Wednesday, 22 July 2009

Fyfield: Place in Bernard Cornwell's Saxon Series ****

Fyfield is a village in the English county of Wiltshire, near the towns of Marlborough, Swindon and Devizes and the village of Wroughton
Fyfield is mentioned in Bernard Cornwell's The Lords of the North part of the Saxon Series.

Village of Lockeridge near Fyfield

Fyfield is a small hamlet about 1 mile east of Pewsey, Wiltshire, England.
It is to be distinguished from the larger village of Fyfield, 3 miles west of Marlborough, also in Wiltshire. The two places are only about 6 miles apart. It should also be distinguished from the hamlet of Fifield, Wiltshire, which is in the parish of Enford about 6 miles south of Pewsey.
Fyfield is a tithing of the parish of Milton Lilbourne. It is typical of the strip tithings on the northern edge of Salisbury Plain: it extends from the greensand on the valley floor to the chalk downland of Fyfield Hill (confusingly also known as Fyfield Down, but to be distingushed from Fyfield Down on the Marlborough Downs, near the other Fyfield).
Fyfield Manor includes parts which date back to the 15th century. It was the home of Sir Anthony Eden in the 1960s.

Fyfield Down (grid reference SU136709) is part of the Marlborough Downs, about 1.5 miles (2.4 km) north of the village of Fyfield, Wiltshire.
The down has the best assemblage of sarsen stones in England. The stones are known here as the Grey Wethers, for their likeness to sheep when seen from a distance. They support a nationally important lichen flora.
The down is a 325.3 hectare biological and geological Site of Special Scientific Interest, notified in 1951.
The site is to be distinguished from another Fyfield Down also in Wiltshire, on the edge of Salisbury Plain, near another place called Fyfield. The two places are only about 9 miles (14 km) apart.

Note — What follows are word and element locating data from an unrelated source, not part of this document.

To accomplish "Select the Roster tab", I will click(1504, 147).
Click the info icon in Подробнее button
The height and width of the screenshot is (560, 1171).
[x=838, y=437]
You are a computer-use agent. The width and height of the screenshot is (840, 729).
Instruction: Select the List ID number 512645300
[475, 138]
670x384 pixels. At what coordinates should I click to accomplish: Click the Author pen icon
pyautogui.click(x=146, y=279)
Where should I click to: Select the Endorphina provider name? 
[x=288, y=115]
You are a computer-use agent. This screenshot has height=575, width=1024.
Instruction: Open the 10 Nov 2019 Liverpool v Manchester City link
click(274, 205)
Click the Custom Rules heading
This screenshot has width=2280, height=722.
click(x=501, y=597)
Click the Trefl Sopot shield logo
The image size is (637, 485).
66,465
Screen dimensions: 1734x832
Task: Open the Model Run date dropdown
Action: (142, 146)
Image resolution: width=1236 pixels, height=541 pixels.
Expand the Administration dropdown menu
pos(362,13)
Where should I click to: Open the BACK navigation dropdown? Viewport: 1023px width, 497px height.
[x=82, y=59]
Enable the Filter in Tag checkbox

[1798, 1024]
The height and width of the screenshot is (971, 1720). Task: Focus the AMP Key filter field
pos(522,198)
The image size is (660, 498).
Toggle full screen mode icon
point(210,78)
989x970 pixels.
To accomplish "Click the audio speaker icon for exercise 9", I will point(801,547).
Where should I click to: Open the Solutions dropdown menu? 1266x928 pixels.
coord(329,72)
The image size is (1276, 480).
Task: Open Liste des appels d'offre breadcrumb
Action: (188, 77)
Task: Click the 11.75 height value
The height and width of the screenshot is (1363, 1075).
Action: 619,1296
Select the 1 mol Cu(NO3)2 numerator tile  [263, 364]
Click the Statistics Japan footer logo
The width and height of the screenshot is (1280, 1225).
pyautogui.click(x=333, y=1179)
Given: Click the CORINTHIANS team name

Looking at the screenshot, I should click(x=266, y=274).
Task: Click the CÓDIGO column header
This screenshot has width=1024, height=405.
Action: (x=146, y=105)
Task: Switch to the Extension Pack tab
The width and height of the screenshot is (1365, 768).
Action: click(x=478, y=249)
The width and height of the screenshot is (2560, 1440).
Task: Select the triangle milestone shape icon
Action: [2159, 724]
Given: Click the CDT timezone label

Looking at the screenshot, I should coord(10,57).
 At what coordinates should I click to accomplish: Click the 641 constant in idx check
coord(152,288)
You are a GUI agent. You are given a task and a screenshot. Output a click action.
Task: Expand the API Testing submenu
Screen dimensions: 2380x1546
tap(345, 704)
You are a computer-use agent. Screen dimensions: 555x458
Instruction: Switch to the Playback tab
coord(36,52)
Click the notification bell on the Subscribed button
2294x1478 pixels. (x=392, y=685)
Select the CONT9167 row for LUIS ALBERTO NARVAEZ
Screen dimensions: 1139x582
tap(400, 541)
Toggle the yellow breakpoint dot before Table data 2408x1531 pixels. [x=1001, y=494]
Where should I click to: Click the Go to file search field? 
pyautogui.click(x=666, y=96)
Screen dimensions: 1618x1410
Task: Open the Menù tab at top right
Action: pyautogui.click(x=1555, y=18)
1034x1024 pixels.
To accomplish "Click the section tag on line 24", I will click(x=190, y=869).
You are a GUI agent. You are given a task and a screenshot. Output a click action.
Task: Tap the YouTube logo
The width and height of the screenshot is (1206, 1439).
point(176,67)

Ellandun was the site of the Battle of Ellandun between Egbert of Wessex and Beornwulf of Mercia in 825. Sir Frank Stenton described it as "One of the most decisive battle of English history". Egbert emerged victorious and became the eighth Bretwalda and the first Anglo-Saxon king to be styled "ruler over all England".

Accounts of the Battle
King Egbert of Wessex was building military power to reinforce his rule and expand his territory. Having campaigned in Cornwall, he returned home to his kingdom aware that Mercia was threatening his northern border. Beornwulf, although the aggressor in this battle, hadn't attempted to attack in Egberts absence. There may be two reasons for this. Firstly, that Beornwulf was aware of the superior military strength of Wessex and was unwilling to attack even in Egberts absence. Secondly, that Beornwulf was waiting for reinforcements before he committed his forces to battle.
The details of the battle are not well known. Henry of Huntingdon mentions it and says the river ran red with blood. The Anglo-Saxon Chronicle mentions the great slaughter that took place. The most detailed description however is in a work entitled Annales de Wintonia
The battle took place in summer, and the weather was very hot indeed. "More soldiers suffocated with sweat than blood". The southward advance of the Mercian force was blocked by Egberts soldiers and it's thought both sides deployed in lines on ridges opposite each other. Clearly the Mercians outnumbered Wessex considerably, although the ten-to-one ratio suggested by the Annales is probably an exaggeration.
At any rate, Egbert held a council to decide whether the battle should go ahead or simply give in to Beornwulfs demands for territory at their expense. Egbert favoured this course of action, but his thanes wanted to fight, and the decision was made to defend their border. They did so by attacking the Mercian lines. The battle took some time and was the fighting was fierce.
Eventually Beornwulf's morale broke. The Winchester Scribe writes that "He sought for flight himself and would not have wished to lose his spurs for three halfpence."
This victory at great odds secured Wessex against hostility from Mercia.

Ellandun is identified with two sites in close proximity. The first is Wroughton in Wiltshire put forward by Charles Oman, based on geographical information and contemporary boundaries. The second is Lydiard Tregoze in Swindon, Wiltshire, identified by A. H. Burne based on period tales of fighting on Windmill Hill nearby.